Report every line in the records below that contains the string "icon", copying each such line in full.

*** DATA FOR THIS TASK

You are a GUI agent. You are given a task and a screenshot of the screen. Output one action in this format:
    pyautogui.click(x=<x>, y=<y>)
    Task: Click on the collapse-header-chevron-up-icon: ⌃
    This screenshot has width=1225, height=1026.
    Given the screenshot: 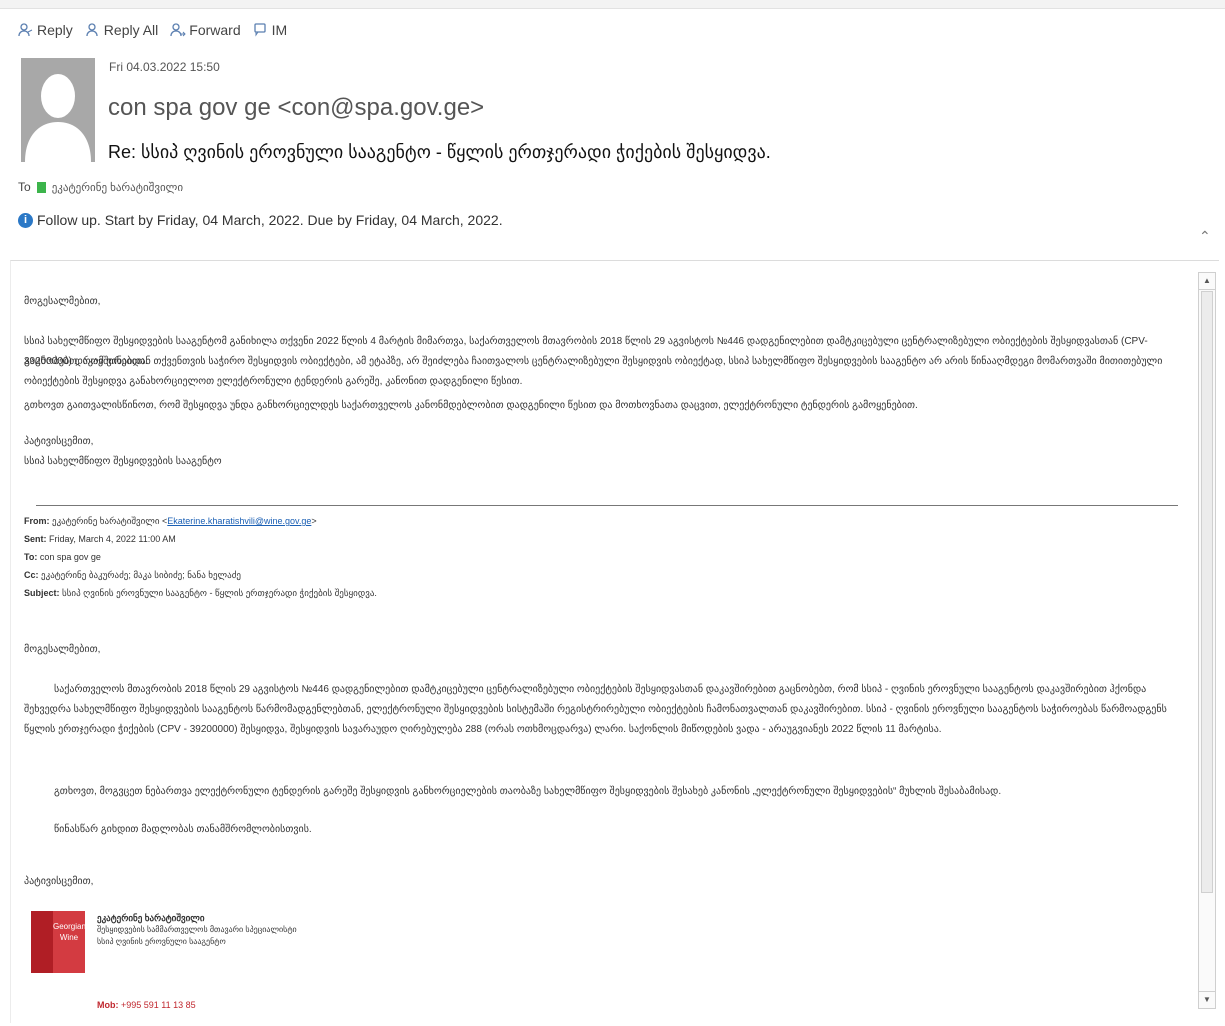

******
*** DATA FOR THIS TASK

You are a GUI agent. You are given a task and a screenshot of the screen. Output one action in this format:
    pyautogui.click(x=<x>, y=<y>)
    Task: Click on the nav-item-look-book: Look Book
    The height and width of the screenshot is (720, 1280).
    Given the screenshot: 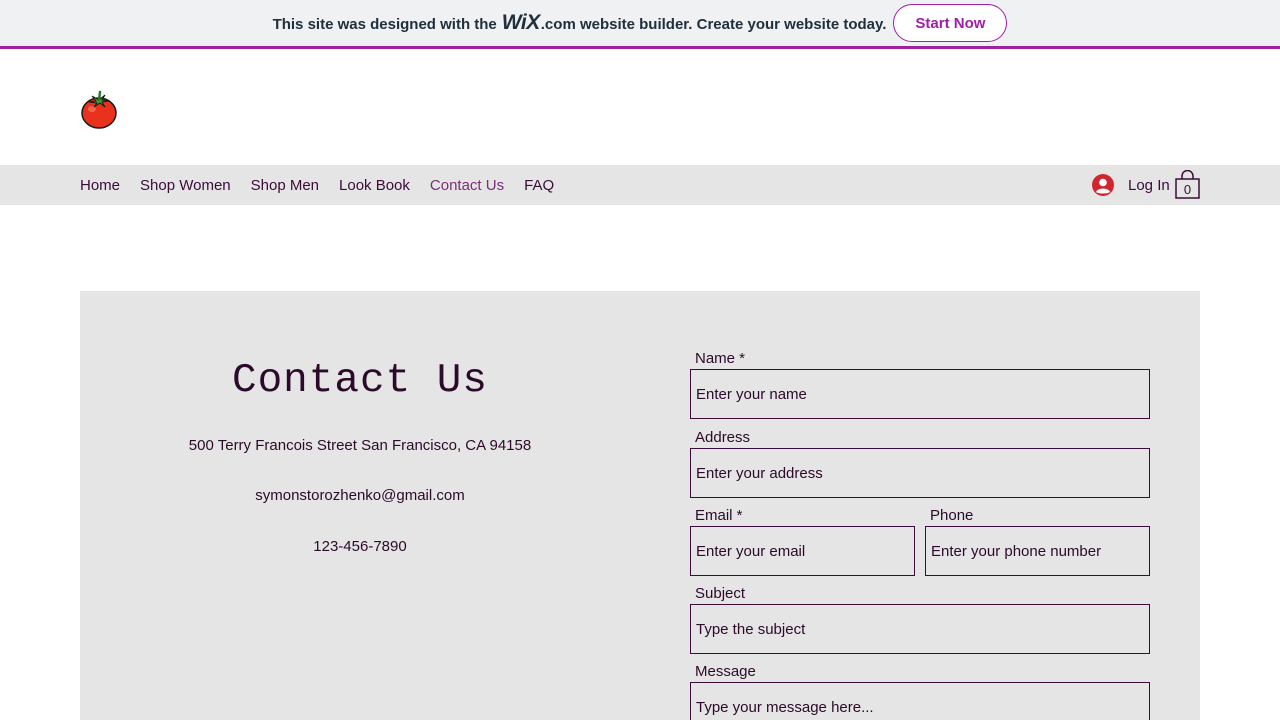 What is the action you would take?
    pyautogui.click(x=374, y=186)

******
*** DATA FOR THIS TASK

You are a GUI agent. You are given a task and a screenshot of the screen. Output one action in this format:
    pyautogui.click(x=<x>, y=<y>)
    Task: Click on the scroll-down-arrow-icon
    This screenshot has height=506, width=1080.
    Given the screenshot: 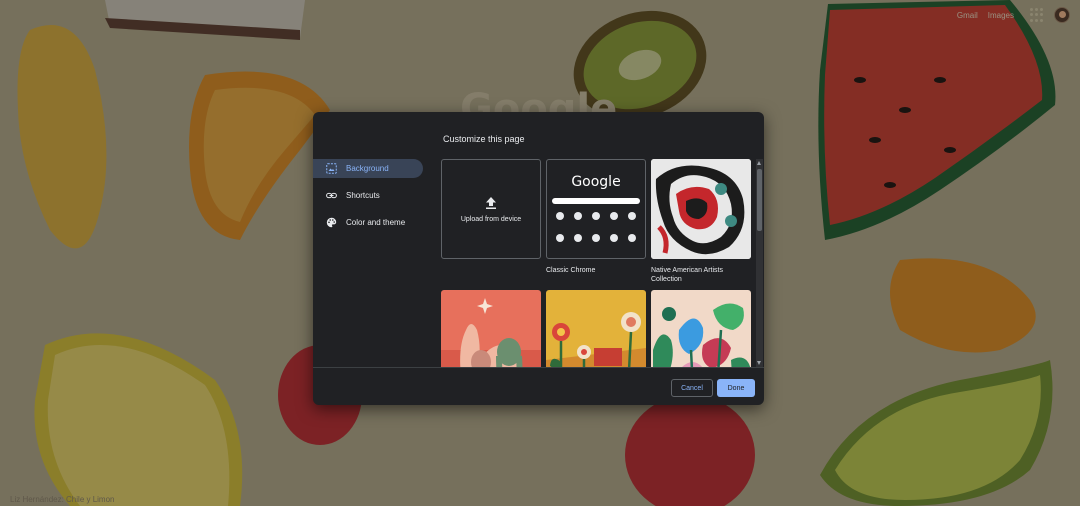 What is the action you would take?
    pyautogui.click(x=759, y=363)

******

■ TASK RESULT
    Task: Click on the collapse-header-chevron-up-icon: ⌃
    Task: Click on the scroll-down-arrow-icon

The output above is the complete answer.